It’s as if it were yesterday.
I was a college freshman studying in my room when my very best friend Pam walked in. She was ashen. I asked her what was wrong. In a near-catatonic state she told me her beloved brother John, a high school sophomore, had killed himself. In that instant Pam’s world collapsed. She immediately blamed herself for being away at school when he needed her. I watched the family blame themselves and go through all the stages of grieving – yet they never fully healed.
Even now, decades later, Pam and her entire family are still suffering from that tragic choice
National Action Alliance Executive Committee Member
I had never been touched by anything like it. I decided that I wanted to do something that would help prevent other families from going through that level of devastation. It became a very personal mission.
Years later Oregon Partnership, the non-profit organization I direct, was able to add a fully certified Suicide Prevention Lifeline. Last year we received over 19,000 suicide calls to our Lifeline.
I can’t express how satisfying it is to be in our crisis line center and to overhear one of our team members help move a caller from a position of life-threatening crisis to one of safety. It’s literally life-changing. Not only are lives saved on the LifeLine, but compounded waves of tragedy and years of grief have been averted.
Thousands of families didn’t have to go through what Pam’s did because of our skilled staff and volunteers. The best news is that there are Lifelines all across the country quietly preventing people from taking their lives.
Suicide is the ultimate “elephant in the room” that our society doesn’t want to acknowledge or talk about. I am so proud to be part of an initiative like the Action Alliance that is focusing on changing the way society thinks about mental illness and suicide. I’m confident that some day we will discuss suicide and mental health issues as openly as we would discuss cancer. When suicide is moved out of the shadows of secrecy and shame – the twin enablers - we cast a bright light on it and, in so doing, foster prevention.

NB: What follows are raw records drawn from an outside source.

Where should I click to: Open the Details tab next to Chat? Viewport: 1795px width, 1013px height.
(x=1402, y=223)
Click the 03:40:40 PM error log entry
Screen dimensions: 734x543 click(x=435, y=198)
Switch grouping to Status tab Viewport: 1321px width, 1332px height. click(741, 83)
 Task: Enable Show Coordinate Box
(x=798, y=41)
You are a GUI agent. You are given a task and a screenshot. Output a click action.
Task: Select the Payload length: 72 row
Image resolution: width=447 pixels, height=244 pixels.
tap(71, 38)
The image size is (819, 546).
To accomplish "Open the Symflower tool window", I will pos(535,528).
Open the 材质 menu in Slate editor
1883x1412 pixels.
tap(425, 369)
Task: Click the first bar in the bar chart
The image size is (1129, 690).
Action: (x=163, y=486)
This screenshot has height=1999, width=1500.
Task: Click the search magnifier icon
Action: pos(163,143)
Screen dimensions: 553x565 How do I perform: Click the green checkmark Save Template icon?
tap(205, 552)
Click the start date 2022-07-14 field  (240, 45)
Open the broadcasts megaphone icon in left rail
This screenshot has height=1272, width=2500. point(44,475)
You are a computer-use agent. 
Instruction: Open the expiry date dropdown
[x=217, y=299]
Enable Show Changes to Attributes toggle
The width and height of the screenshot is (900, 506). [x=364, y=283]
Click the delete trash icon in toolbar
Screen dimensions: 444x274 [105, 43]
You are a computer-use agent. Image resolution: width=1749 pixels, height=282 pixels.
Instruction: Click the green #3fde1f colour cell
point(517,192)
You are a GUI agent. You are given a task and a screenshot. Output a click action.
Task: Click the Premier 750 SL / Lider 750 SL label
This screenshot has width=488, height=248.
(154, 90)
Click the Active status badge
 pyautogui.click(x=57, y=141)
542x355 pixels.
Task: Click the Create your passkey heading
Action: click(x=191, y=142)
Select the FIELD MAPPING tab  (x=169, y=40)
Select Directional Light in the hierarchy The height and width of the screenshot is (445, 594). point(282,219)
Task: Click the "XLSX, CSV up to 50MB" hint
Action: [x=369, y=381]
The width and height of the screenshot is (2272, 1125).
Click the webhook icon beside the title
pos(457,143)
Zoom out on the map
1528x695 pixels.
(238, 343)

Suicide prevention needs to become a national priority. It must receive the level of attention and action of any other pandemic that kills people every day. The formation of the Action Alliance is a huge step in that direction. It’s an honor to serve with so many accomplished decision makers who are ready to influence national suicide policy. I’m also deeply touched by how many of my fellow committee members have been impacted by the devastation of suicide.
My personal area of emphasis on the Action Alliance is the Lifeline network across the country and Military and Veterans and their families. An average of 18 veterans a day die by suicide in America. We must come together to provide a safety net for them across all sectors of society.
We must take action to prevent suicide. For Pam, for John, and for all of our families.